* [YOUR ASSIGNMENT] A faithful copy of every record is needed here. Images must not appear in it.

══════════

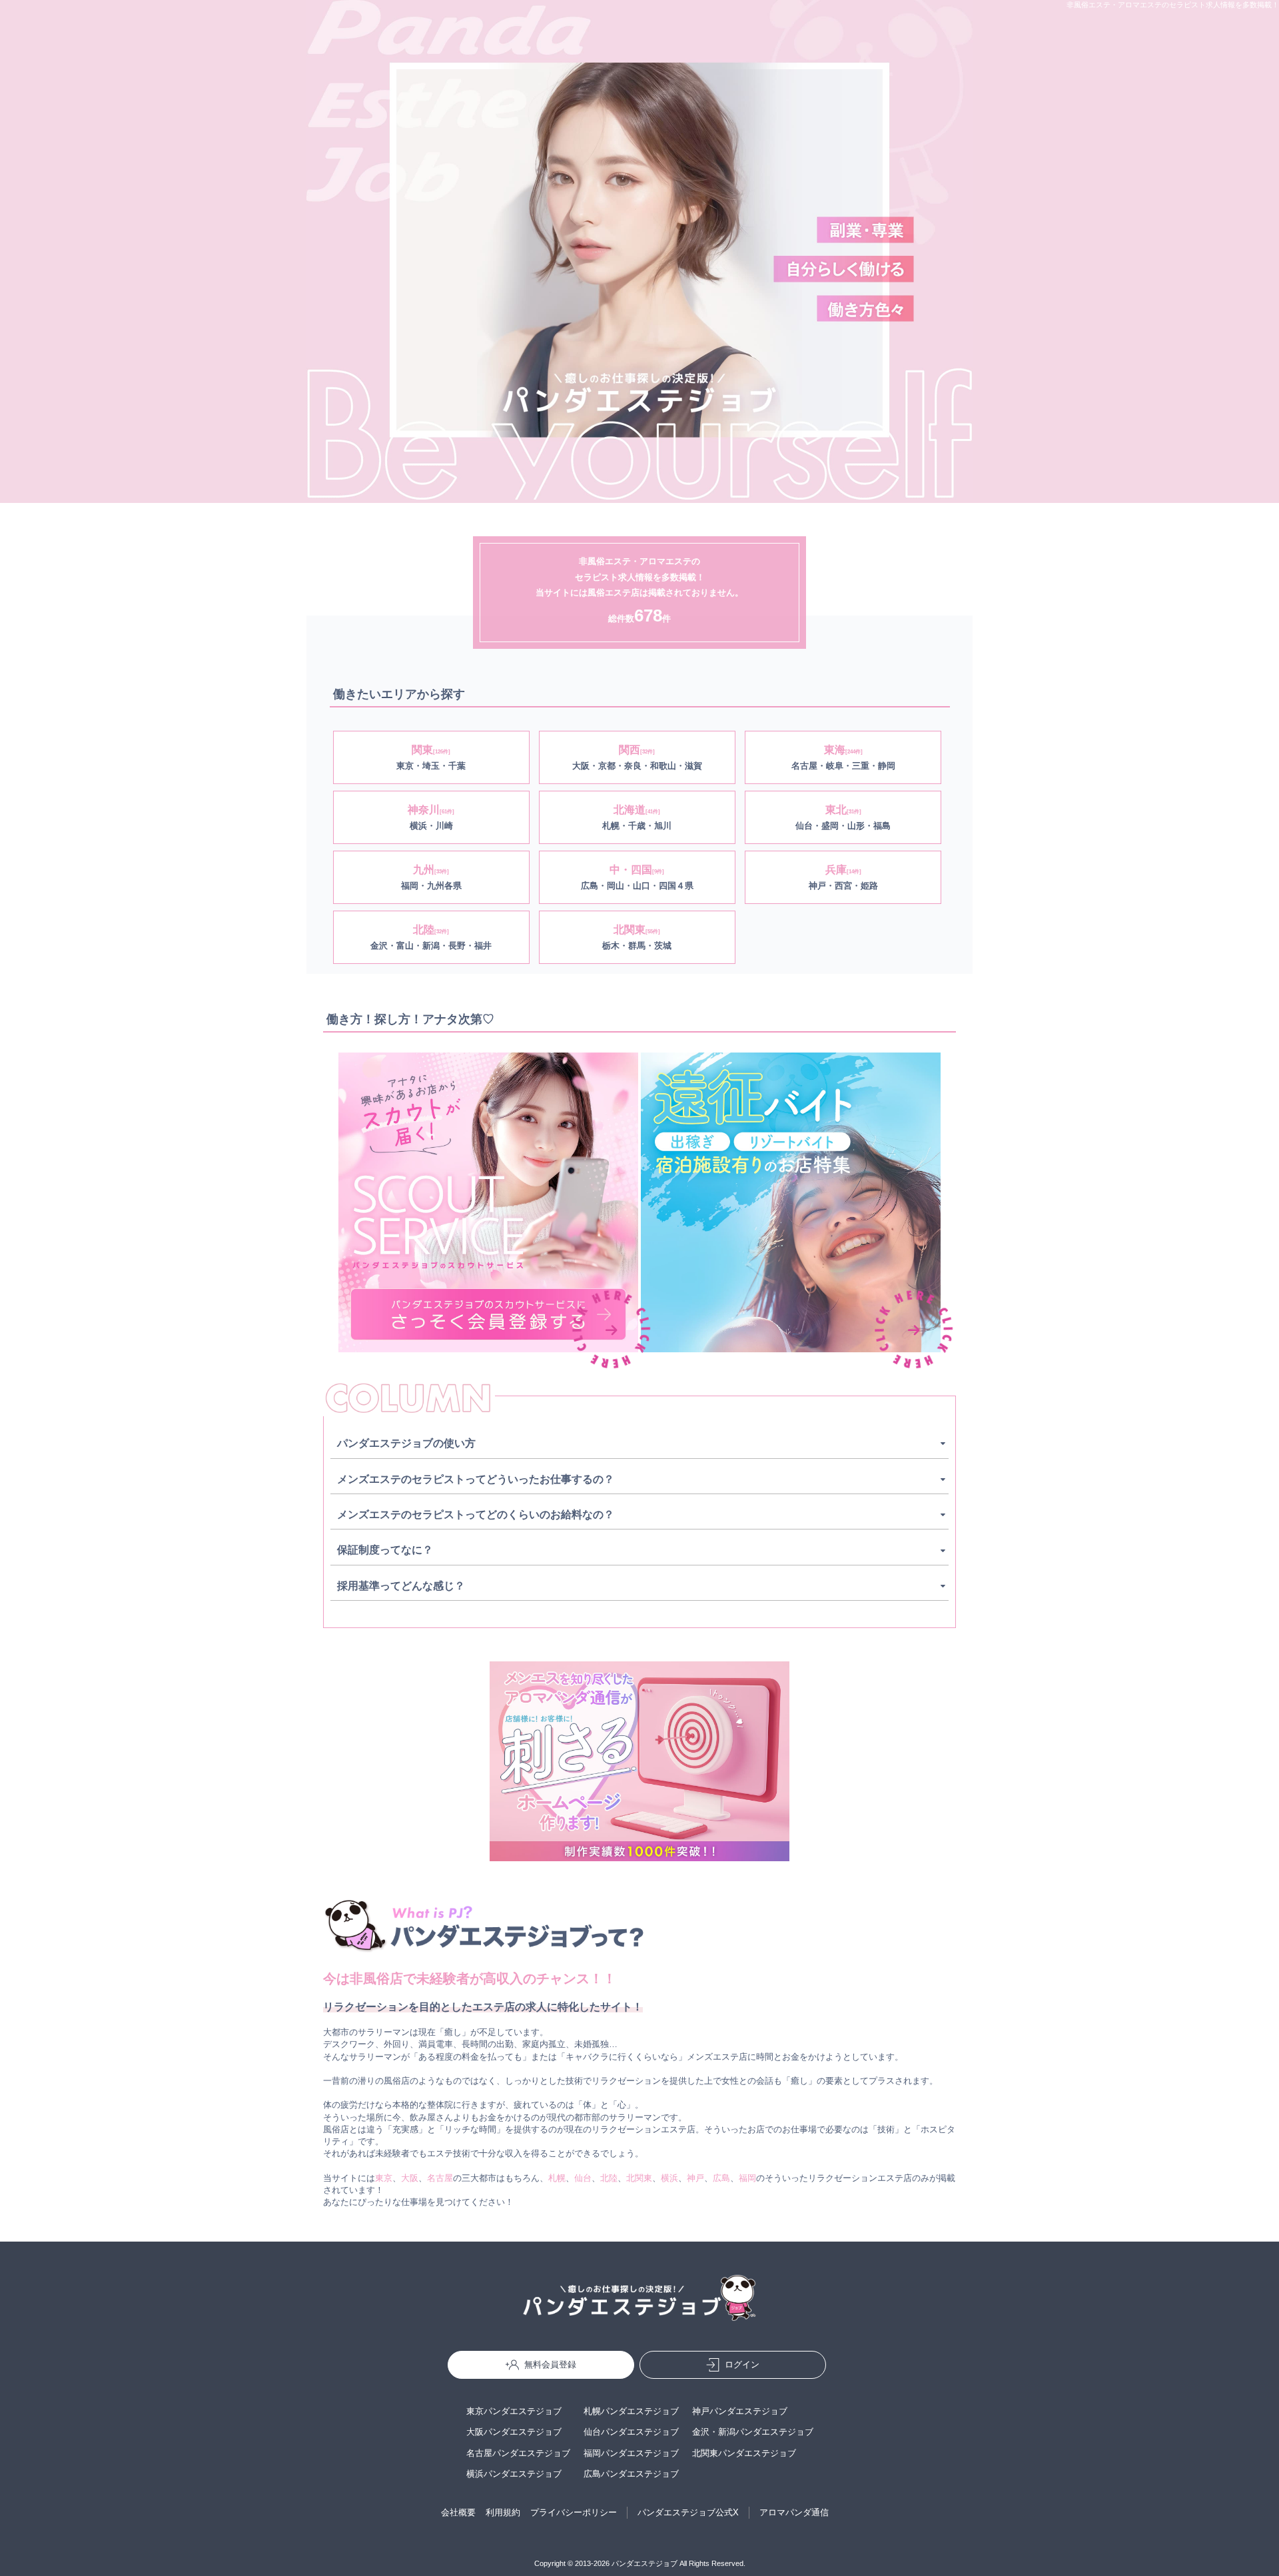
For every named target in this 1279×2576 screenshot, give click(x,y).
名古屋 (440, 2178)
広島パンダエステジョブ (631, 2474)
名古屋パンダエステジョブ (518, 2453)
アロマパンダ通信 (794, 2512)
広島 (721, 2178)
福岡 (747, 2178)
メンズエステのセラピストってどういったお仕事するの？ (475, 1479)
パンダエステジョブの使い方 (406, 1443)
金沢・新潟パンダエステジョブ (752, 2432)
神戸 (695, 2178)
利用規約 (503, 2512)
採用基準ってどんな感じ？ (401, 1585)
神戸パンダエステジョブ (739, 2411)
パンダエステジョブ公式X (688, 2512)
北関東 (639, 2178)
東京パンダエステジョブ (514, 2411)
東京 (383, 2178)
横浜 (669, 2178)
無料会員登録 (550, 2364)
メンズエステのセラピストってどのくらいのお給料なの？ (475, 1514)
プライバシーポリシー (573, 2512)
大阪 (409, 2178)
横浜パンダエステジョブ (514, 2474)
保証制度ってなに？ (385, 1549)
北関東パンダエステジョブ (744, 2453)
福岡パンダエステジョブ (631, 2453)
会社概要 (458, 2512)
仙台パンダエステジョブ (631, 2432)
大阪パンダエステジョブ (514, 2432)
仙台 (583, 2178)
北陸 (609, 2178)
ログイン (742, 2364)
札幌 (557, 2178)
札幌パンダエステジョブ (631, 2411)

══════════

* [TASK RESULT]
For every named target in this 1279×2576 screenshot, give click(x,y).
名古屋 (440, 2178)
広島パンダエステジョブ (631, 2474)
名古屋パンダエステジョブ (518, 2453)
アロマパンダ通信 (794, 2512)
広島 (721, 2178)
福岡 (747, 2178)
メンズエステのセラピストってどういったお仕事するの？ (475, 1479)
パンダエステジョブの使い方 (406, 1443)
金沢・新潟パンダエステジョブ (752, 2432)
神戸 (695, 2178)
利用規約 (503, 2512)
採用基準ってどんな感じ？ (401, 1585)
神戸パンダエステジョブ (739, 2411)
パンダエステジョブ公式X (688, 2512)
北関東 (639, 2178)
東京パンダエステジョブ (514, 2411)
東京 (383, 2178)
横浜 (669, 2178)
無料会員登録 (550, 2364)
メンズエステのセラピストってどのくらいのお給料なの？ (475, 1514)
プライバシーポリシー (573, 2512)
大阪 (409, 2178)
横浜パンダエステジョブ (514, 2474)
保証制度ってなに？ (385, 1549)
北関東パンダエステジョブ (744, 2453)
福岡パンダエステジョブ (631, 2453)
会社概要 (458, 2512)
仙台パンダエステジョブ (631, 2432)
大阪パンダエステジョブ (514, 2432)
仙台 (583, 2178)
北陸 (609, 2178)
ログイン (742, 2364)
札幌 (557, 2178)
札幌パンダエステジョブ (631, 2411)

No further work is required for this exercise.